Draper Receives Top Aerospace Honor with Space Station Team
Draper Laboratory received the Collier Trophy – the nation’s top aerospace award – on May 13 as part of NASA’s International Space Station (ISS) team.
The ISS allows researchers to harness microgravity conditions for experiments in areas including life sciences, biology, physiology, physical and material sciences, and Earth and space science.
Draper has been a “key member” of the diverse, international team of industry and government employees working on the ISS effort, according to Bill Gerstenmaier, NASA associate administrator for space operations.
Draper has played a crucial role on the ISS team since the beginning of the program through providing technology and expertise in guidance, navigation and control (GN&C) systems, fault tolerant avionics, and software. Draper has also been instrumental in enabling assembly of the station through shuttle through developments including flight software and GN&C capabilities for maneuvering.\Draper innovations enabled the shuttle to control the station during assembly operations, stabilizing the largest structure in space, and providing the only means of stability when Russian control capabilities were lost during STS-117 in 2007.

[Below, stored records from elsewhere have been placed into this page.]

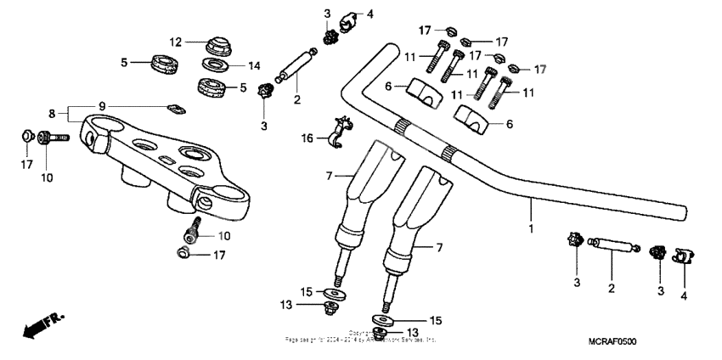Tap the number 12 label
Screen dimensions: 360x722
175,41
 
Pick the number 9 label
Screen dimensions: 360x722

Other Draper innovations in the development of the ISS GN&C and software have provided critical safety and operational benefits such as:
- The “Mighty Mouse” software that “saved the day” when primary ISS flight computers were lost during STS 100 in 2001.
- The Timeliner software, which reduces crew workload through automatic payload operations, experiments, and limited station control.

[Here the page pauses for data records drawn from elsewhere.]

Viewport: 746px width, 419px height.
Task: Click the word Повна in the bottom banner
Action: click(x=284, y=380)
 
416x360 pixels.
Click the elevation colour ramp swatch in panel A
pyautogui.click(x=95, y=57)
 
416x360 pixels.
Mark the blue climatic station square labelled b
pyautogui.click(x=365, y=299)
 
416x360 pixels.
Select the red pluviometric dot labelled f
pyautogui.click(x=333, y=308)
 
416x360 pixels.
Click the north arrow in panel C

- The Zero Propellant Maneuver software, which uses information regarding environmental disturbances to design trajectories that steer the space station to the proper orientation without using thrusters. This maneuver saves propellant and avoids solar array plume impingement and contamination issues associated with thruster firings.

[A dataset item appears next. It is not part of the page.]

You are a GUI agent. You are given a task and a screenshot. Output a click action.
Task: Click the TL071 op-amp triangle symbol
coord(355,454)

“Some of this work was done in a time critical manner to support anomalies,” Gerstenmaier said. “The Draper team has been critical to the success of ISS.”
Draper has been involved with U.S. human space work since designing the GN&C system for the Apollo mission. The laboratory will help enable future human space missions through work on efforts like the avionics, fault-tolerant flight computer, and GN&C system for the Ares I Crew Launch Vehicle; reentry algorithms for the Orion Crew Exploration Vehicle; and autonomous precision landing system technologies for the Lunar Landing Vehicle.
The Collier Trophy is named for Robert Collier, publisher of Collier’s Weekly, who commissioned it in 1910 to foster innovation in the U.S. aviation community. The award is presented by the National Aeronautic Association, a non-profit organization dedicated to advancing aviation and spaceflight.